[Collected data]
[Start of Attachment]

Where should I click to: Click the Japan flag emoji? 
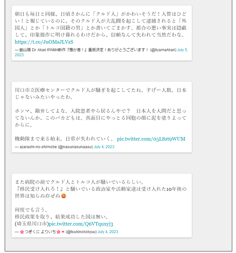pos(63,232)
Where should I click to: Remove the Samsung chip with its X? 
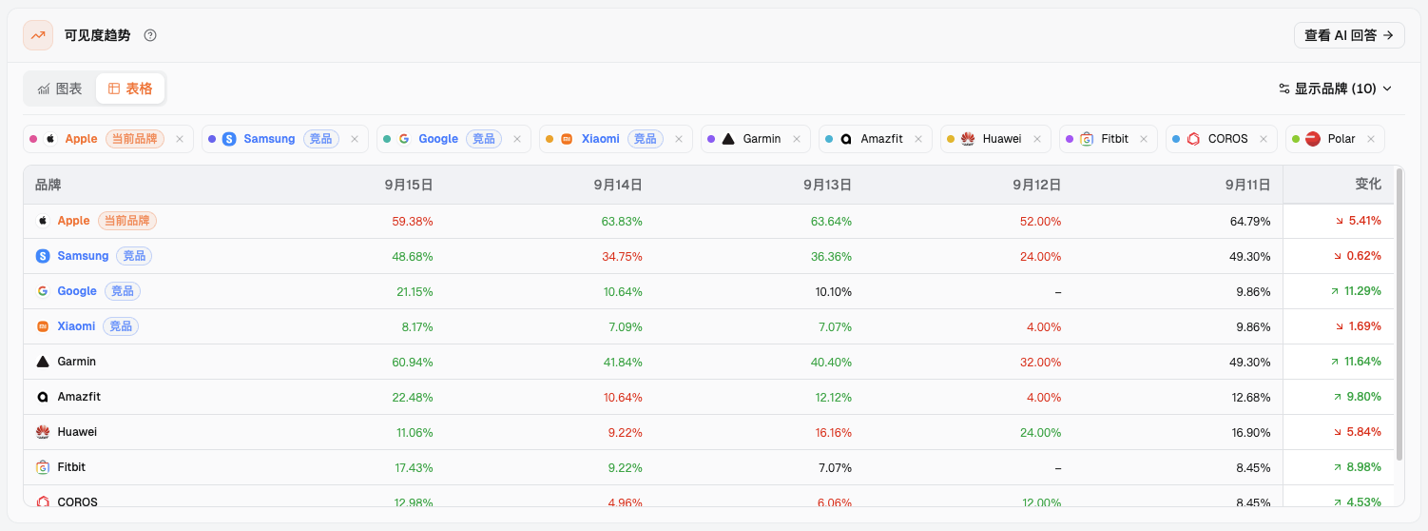tap(355, 139)
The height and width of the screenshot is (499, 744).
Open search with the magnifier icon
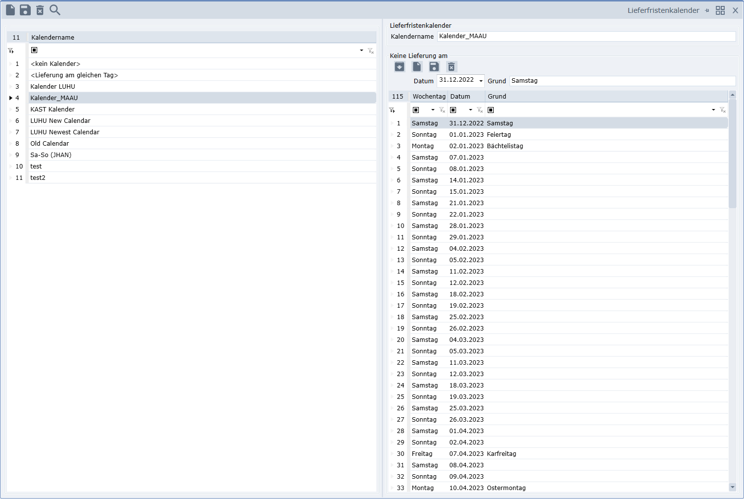click(x=55, y=10)
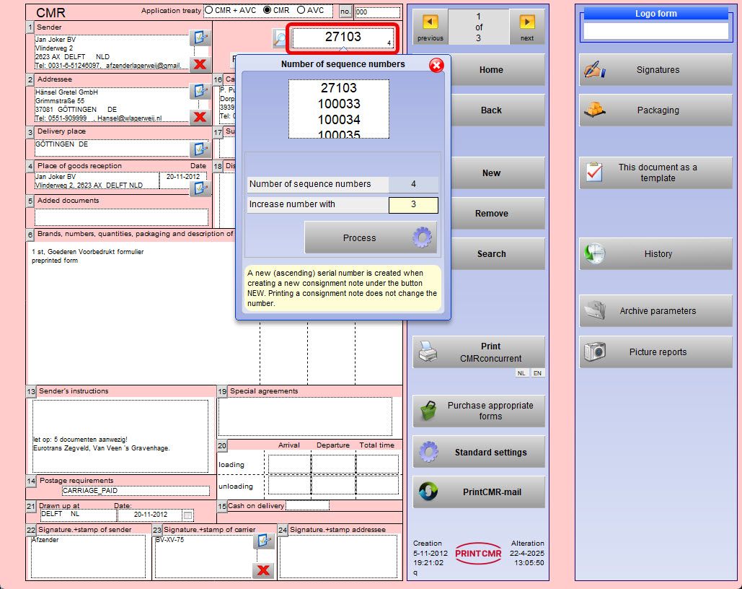
Task: Open the date picker for Drawn up date
Action: [188, 515]
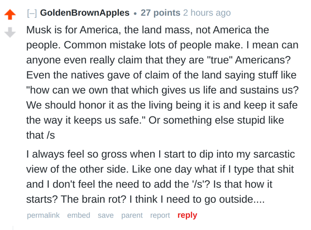Click the vertical thread line below comment

tap(13, 228)
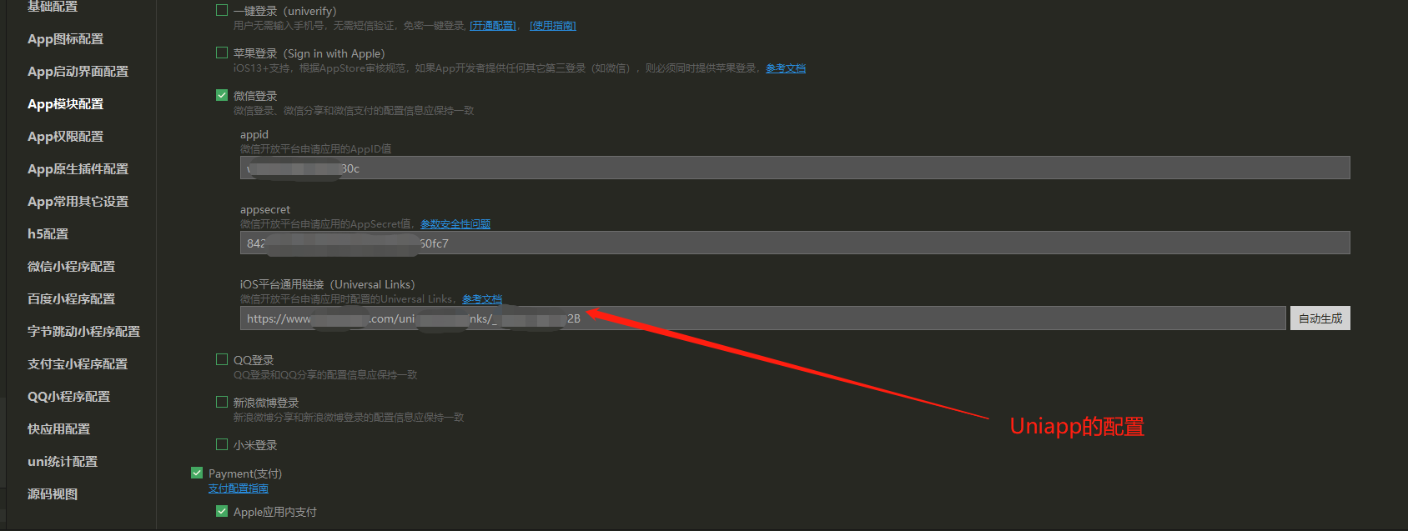This screenshot has width=1408, height=531.
Task: Open the 支付配置指南 link
Action: (239, 488)
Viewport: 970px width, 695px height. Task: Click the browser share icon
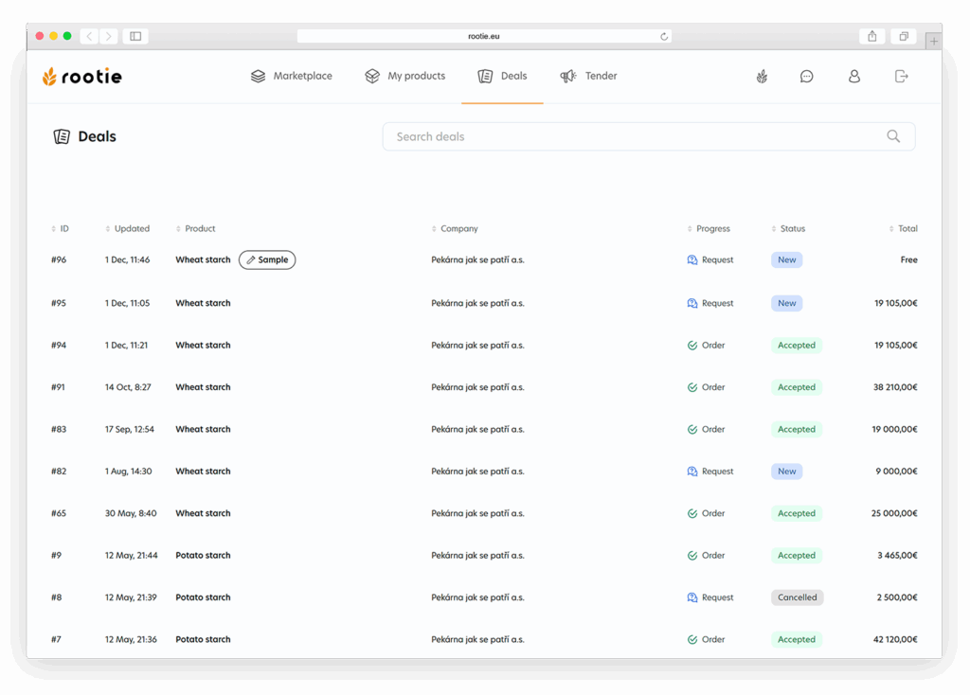coord(871,36)
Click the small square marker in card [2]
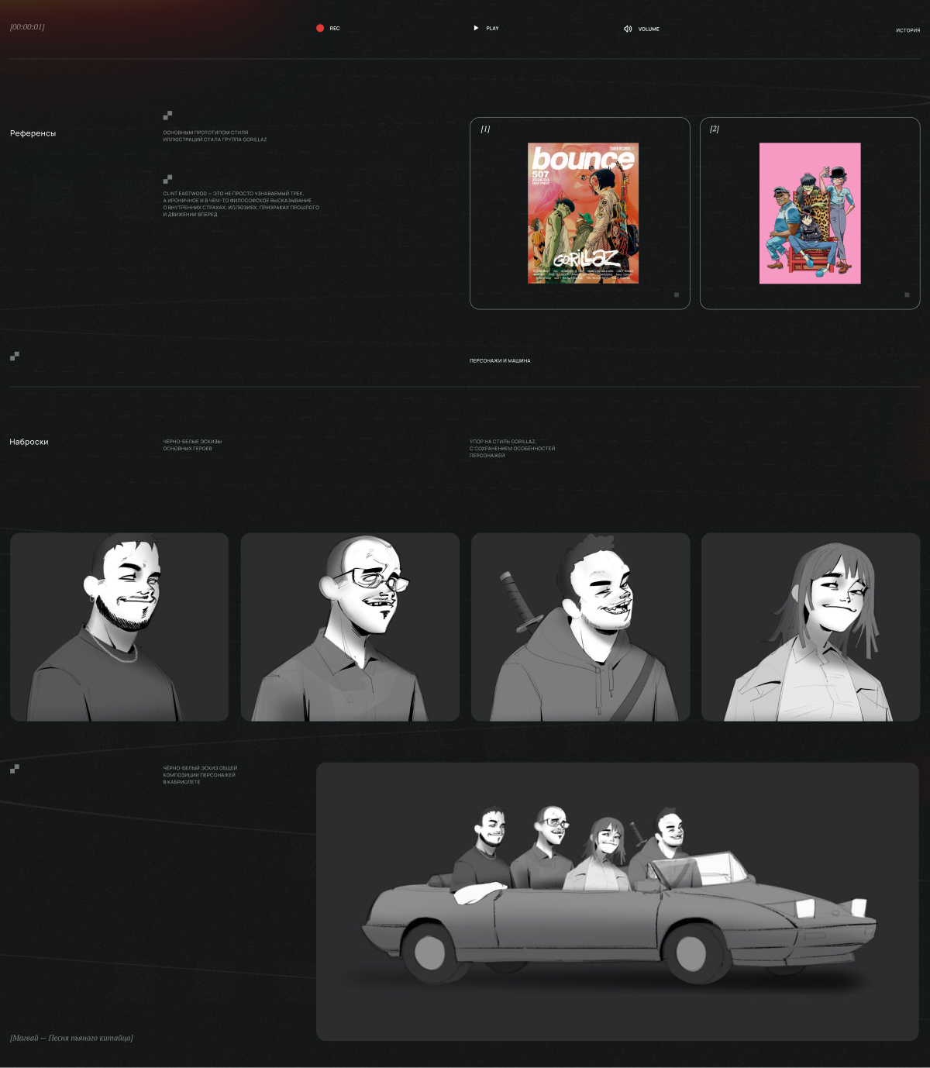The width and height of the screenshot is (930, 1068). point(907,295)
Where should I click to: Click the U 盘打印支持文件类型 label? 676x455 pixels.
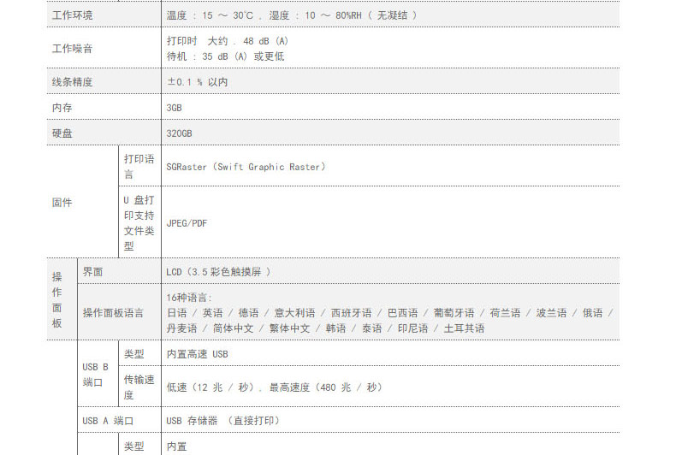click(139, 222)
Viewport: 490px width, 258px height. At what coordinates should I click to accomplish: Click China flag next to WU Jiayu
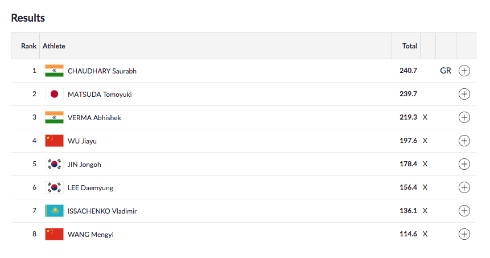54,141
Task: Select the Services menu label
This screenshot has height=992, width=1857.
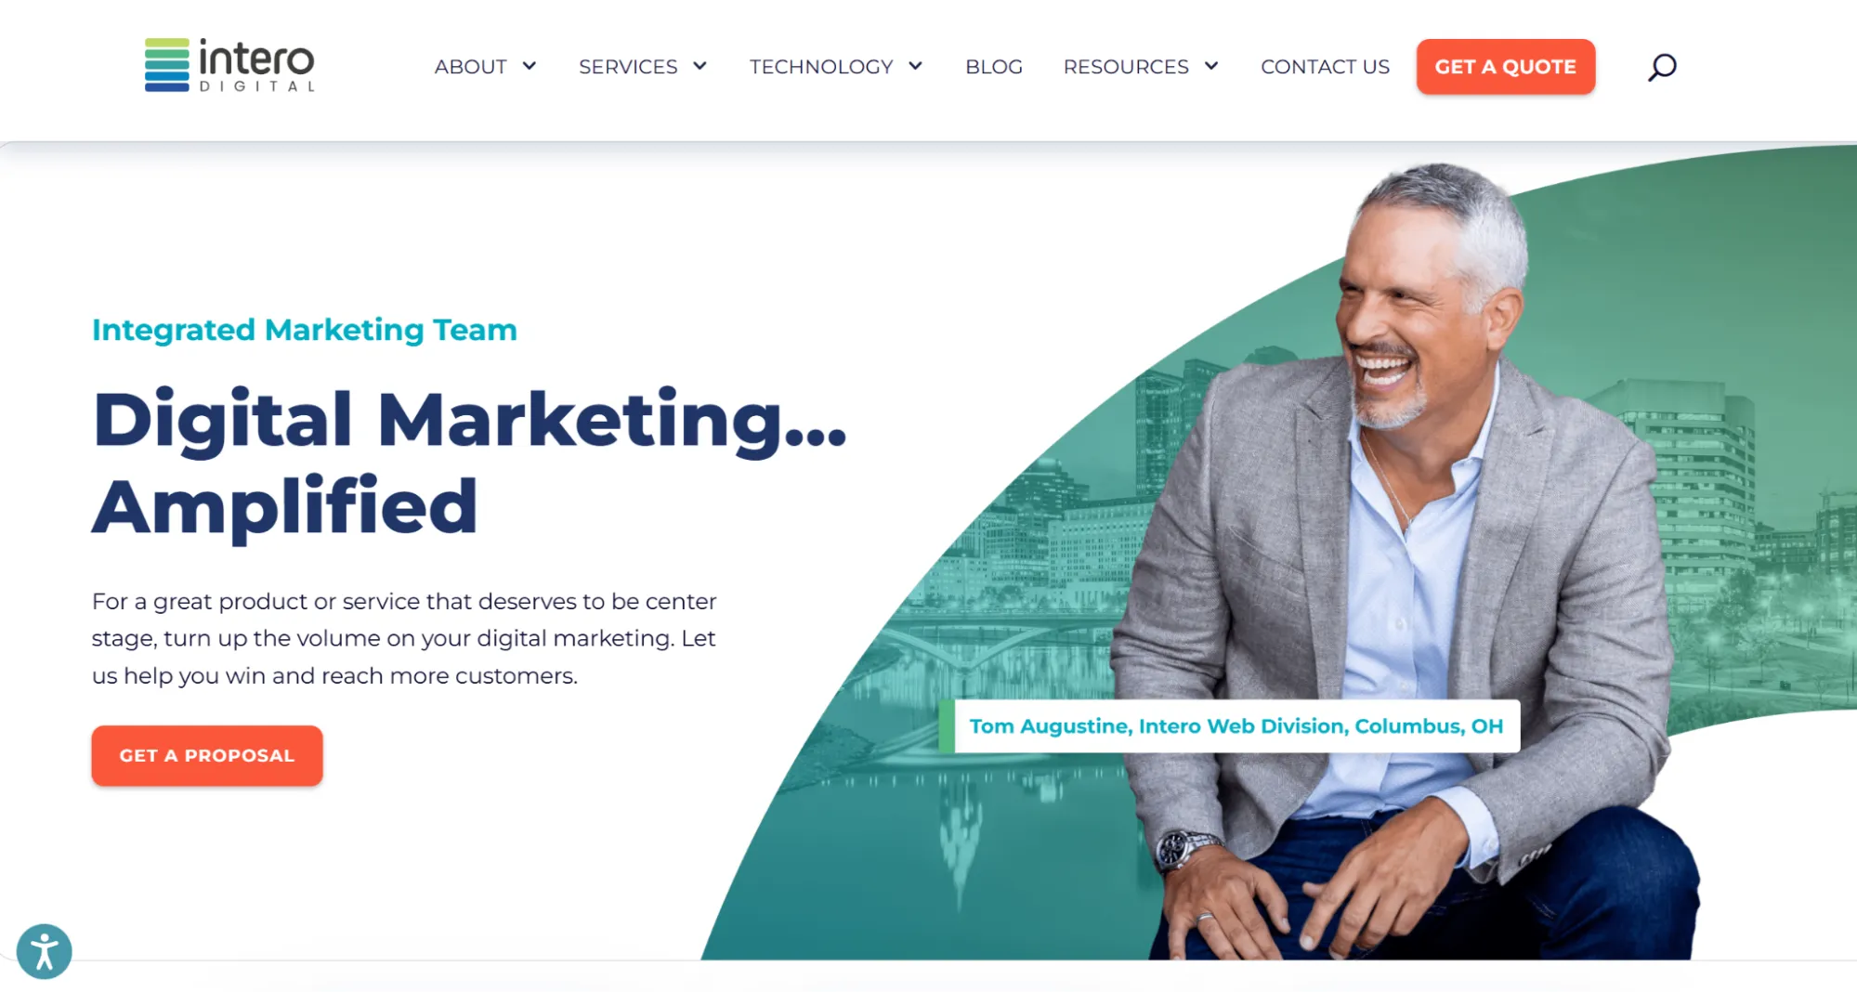Action: 628,67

[End of Attachment]

Your reply should hold only the lines from the one that contains "Click the small square marker in card [2]" through the last line of the records above, exact and complete, and no pictures.

Click the small square marker in card [2]
The width and height of the screenshot is (930, 1068). point(907,295)
Where should I click to: Click the U 盘打印支持文件类型 label? 676x455 pixels.
click(139, 222)
Viewport: 490px width, 258px height. At what coordinates should I click to accomplish: Click China flag next to WU Jiayu
54,141
Task: Select the Services menu label
This screenshot has height=992, width=1857.
Action: 628,67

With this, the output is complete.